Records for locating displayed items
---

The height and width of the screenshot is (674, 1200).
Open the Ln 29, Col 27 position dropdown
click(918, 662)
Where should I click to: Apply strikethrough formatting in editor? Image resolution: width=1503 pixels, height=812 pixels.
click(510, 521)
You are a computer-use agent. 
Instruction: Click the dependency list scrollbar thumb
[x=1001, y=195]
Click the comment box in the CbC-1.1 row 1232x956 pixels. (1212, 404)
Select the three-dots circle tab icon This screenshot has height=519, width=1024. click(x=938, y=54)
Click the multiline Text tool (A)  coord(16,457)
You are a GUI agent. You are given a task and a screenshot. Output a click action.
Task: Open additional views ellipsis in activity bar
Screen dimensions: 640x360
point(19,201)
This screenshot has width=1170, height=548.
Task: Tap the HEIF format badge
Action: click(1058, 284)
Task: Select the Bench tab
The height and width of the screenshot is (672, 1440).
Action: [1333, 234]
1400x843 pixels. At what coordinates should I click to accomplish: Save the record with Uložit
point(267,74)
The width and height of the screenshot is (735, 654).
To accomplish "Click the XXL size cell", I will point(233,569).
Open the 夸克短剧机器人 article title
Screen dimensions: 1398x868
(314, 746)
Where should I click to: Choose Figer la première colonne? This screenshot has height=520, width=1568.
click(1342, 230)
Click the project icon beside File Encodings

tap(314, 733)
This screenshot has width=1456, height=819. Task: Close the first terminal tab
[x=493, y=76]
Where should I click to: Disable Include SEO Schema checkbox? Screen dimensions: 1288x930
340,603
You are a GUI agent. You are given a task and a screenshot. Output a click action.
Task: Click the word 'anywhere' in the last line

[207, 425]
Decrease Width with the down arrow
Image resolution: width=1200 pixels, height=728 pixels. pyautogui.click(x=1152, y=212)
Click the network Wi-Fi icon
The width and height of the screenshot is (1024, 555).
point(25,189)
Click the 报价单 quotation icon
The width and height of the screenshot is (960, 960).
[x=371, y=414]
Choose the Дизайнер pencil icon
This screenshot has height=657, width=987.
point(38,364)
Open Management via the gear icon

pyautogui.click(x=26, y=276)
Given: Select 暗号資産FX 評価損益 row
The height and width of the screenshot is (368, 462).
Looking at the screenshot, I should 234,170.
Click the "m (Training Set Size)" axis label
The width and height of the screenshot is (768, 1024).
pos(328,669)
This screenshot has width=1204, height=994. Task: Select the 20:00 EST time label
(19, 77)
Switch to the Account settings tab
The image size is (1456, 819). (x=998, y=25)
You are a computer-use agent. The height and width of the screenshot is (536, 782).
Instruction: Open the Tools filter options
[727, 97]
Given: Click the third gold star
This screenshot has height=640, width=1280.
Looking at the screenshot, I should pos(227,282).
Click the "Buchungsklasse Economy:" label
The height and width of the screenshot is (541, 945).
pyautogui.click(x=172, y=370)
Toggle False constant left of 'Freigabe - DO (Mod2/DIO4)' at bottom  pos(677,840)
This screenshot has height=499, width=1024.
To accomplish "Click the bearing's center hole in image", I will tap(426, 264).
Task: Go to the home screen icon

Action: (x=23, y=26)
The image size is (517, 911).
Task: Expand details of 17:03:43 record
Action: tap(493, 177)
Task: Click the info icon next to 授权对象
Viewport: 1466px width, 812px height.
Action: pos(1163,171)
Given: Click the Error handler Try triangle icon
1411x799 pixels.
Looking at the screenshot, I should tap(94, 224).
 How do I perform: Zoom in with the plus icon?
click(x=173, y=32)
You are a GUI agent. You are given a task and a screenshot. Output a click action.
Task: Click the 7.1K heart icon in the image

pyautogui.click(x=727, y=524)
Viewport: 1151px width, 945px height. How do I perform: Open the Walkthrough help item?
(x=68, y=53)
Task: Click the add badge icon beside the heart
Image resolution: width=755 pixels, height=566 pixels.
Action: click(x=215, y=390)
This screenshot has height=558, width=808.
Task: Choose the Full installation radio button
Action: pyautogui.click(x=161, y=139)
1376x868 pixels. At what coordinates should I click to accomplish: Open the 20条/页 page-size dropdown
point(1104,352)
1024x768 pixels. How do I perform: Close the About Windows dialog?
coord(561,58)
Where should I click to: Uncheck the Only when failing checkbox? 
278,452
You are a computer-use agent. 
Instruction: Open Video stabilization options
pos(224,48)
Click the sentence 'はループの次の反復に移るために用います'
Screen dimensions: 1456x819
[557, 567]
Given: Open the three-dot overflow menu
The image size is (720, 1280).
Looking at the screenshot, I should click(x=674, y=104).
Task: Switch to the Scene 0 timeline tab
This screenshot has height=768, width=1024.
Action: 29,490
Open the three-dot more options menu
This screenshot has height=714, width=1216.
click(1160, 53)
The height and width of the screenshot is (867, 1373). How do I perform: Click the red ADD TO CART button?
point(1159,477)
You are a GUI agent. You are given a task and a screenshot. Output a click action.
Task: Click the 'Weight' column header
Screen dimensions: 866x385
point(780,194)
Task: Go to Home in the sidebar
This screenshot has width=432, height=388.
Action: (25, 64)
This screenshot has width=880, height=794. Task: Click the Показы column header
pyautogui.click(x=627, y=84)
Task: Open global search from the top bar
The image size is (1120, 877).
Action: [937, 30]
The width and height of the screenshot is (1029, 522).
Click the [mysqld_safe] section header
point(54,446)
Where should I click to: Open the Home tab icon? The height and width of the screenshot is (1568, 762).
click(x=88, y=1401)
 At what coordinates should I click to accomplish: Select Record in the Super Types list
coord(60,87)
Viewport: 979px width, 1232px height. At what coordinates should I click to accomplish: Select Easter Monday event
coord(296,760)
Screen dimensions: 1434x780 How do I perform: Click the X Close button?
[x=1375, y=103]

---

### Stated goal
Return each line of the data above unchanged, from the first line through the last.

### Worked answer
The height and width of the screenshot is (674, 1200).
Open the Ln 29, Col 27 position dropdown
click(918, 662)
Where should I click to: Apply strikethrough formatting in editor? Image resolution: width=1503 pixels, height=812 pixels.
click(510, 521)
You are a computer-use agent. 
Instruction: Click the dependency list scrollbar thumb
[x=1001, y=195]
Click the comment box in the CbC-1.1 row 1232x956 pixels. (1212, 404)
Select the three-dots circle tab icon This screenshot has height=519, width=1024. click(x=938, y=54)
Click the multiline Text tool (A)  coord(16,457)
You are a GUI agent. You are given a task and a screenshot. Output a click action.
Task: Open additional views ellipsis in activity bar
Screen dimensions: 640x360
point(19,201)
This screenshot has width=1170, height=548.
Task: Tap the HEIF format badge
Action: click(1058, 284)
Task: Select the Bench tab
The height and width of the screenshot is (672, 1440).
Action: [1333, 234]
1400x843 pixels. At what coordinates should I click to accomplish: Save the record with Uložit
point(267,74)
The width and height of the screenshot is (735, 654).
To accomplish "Click the XXL size cell", I will point(233,569).
Open the 夸克短剧机器人 article title
Screen dimensions: 1398x868
(314, 746)
Where should I click to: Choose Figer la première colonne? This screenshot has height=520, width=1568.
click(1342, 230)
Click the project icon beside File Encodings

tap(314, 733)
This screenshot has width=1456, height=819. Task: Close the first terminal tab
[x=493, y=76]
Where should I click to: Disable Include SEO Schema checkbox? Screen dimensions: 1288x930
340,603
You are a GUI agent. You are given a task and a screenshot. Output a click action.
Task: Click the word 'anywhere' in the last line

[207, 425]
Decrease Width with the down arrow
Image resolution: width=1200 pixels, height=728 pixels. pyautogui.click(x=1152, y=212)
Click the network Wi-Fi icon
The width and height of the screenshot is (1024, 555).
point(25,189)
Click the 报价单 quotation icon
The width and height of the screenshot is (960, 960).
[x=371, y=414]
Choose the Дизайнер pencil icon
This screenshot has height=657, width=987.
point(38,364)
Open Management via the gear icon

pyautogui.click(x=26, y=276)
Given: Select 暗号資産FX 評価損益 row
The height and width of the screenshot is (368, 462).
Looking at the screenshot, I should 234,170.
Click the "m (Training Set Size)" axis label
The width and height of the screenshot is (768, 1024).
pos(328,669)
This screenshot has width=1204, height=994. Task: Select the 20:00 EST time label
(19, 77)
Switch to the Account settings tab
The image size is (1456, 819). (x=998, y=25)
You are a computer-use agent. The height and width of the screenshot is (536, 782).
Instruction: Open the Tools filter options
[727, 97]
Given: Click the third gold star
This screenshot has height=640, width=1280.
Looking at the screenshot, I should pos(227,282).
Click the "Buchungsklasse Economy:" label
The height and width of the screenshot is (541, 945).
pyautogui.click(x=172, y=370)
Toggle False constant left of 'Freigabe - DO (Mod2/DIO4)' at bottom  pos(677,840)
This screenshot has height=499, width=1024.
To accomplish "Click the bearing's center hole in image", I will tap(426, 264).
Task: Go to the home screen icon

Action: (x=23, y=26)
The image size is (517, 911).
Task: Expand details of 17:03:43 record
Action: tap(493, 177)
Task: Click the info icon next to 授权对象
Viewport: 1466px width, 812px height.
Action: pos(1163,171)
Given: Click the Error handler Try triangle icon
1411x799 pixels.
Looking at the screenshot, I should tap(94, 224).
 How do I perform: Zoom in with the plus icon?
click(x=173, y=32)
You are a GUI agent. You are given a task and a screenshot. Output a click action.
Task: Click the 7.1K heart icon in the image

pyautogui.click(x=727, y=524)
Viewport: 1151px width, 945px height. How do I perform: Open the Walkthrough help item?
(x=68, y=53)
Task: Click the add badge icon beside the heart
Image resolution: width=755 pixels, height=566 pixels.
Action: click(x=215, y=390)
This screenshot has height=558, width=808.
Task: Choose the Full installation radio button
Action: pyautogui.click(x=161, y=139)
1376x868 pixels. At what coordinates should I click to accomplish: Open the 20条/页 page-size dropdown
point(1104,352)
1024x768 pixels. How do I perform: Close the About Windows dialog?
coord(561,58)
Where should I click to: Uncheck the Only when failing checkbox? 
278,452
You are a computer-use agent. 
Instruction: Open Video stabilization options
pos(224,48)
Click the sentence 'はループの次の反復に移るために用います'
Screen dimensions: 1456x819
[557, 567]
Given: Open the three-dot overflow menu
The image size is (720, 1280).
Looking at the screenshot, I should click(x=674, y=104).
Task: Switch to the Scene 0 timeline tab
This screenshot has height=768, width=1024.
Action: 29,490
Open the three-dot more options menu
This screenshot has height=714, width=1216.
click(1160, 53)
The height and width of the screenshot is (867, 1373). How do I perform: Click the red ADD TO CART button?
point(1159,477)
You are a GUI agent. You are given a task and a screenshot. Output a click action.
Task: Click the 'Weight' column header
Screen dimensions: 866x385
point(780,194)
Task: Go to Home in the sidebar
This screenshot has width=432, height=388.
Action: (25, 64)
This screenshot has width=880, height=794. Task: Click the Показы column header
pyautogui.click(x=627, y=84)
Task: Open global search from the top bar
The image size is (1120, 877).
Action: [937, 30]
The width and height of the screenshot is (1029, 522).
Click the [mysqld_safe] section header
point(54,446)
Where should I click to: Open the Home tab icon? The height and width of the screenshot is (1568, 762).
click(x=88, y=1401)
 At what coordinates should I click to accomplish: Select Record in the Super Types list
coord(60,87)
Viewport: 979px width, 1232px height. At what coordinates should I click to accomplish: Select Easter Monday event
coord(296,760)
Screen dimensions: 1434x780 How do I perform: Click the X Close button?
[x=1375, y=103]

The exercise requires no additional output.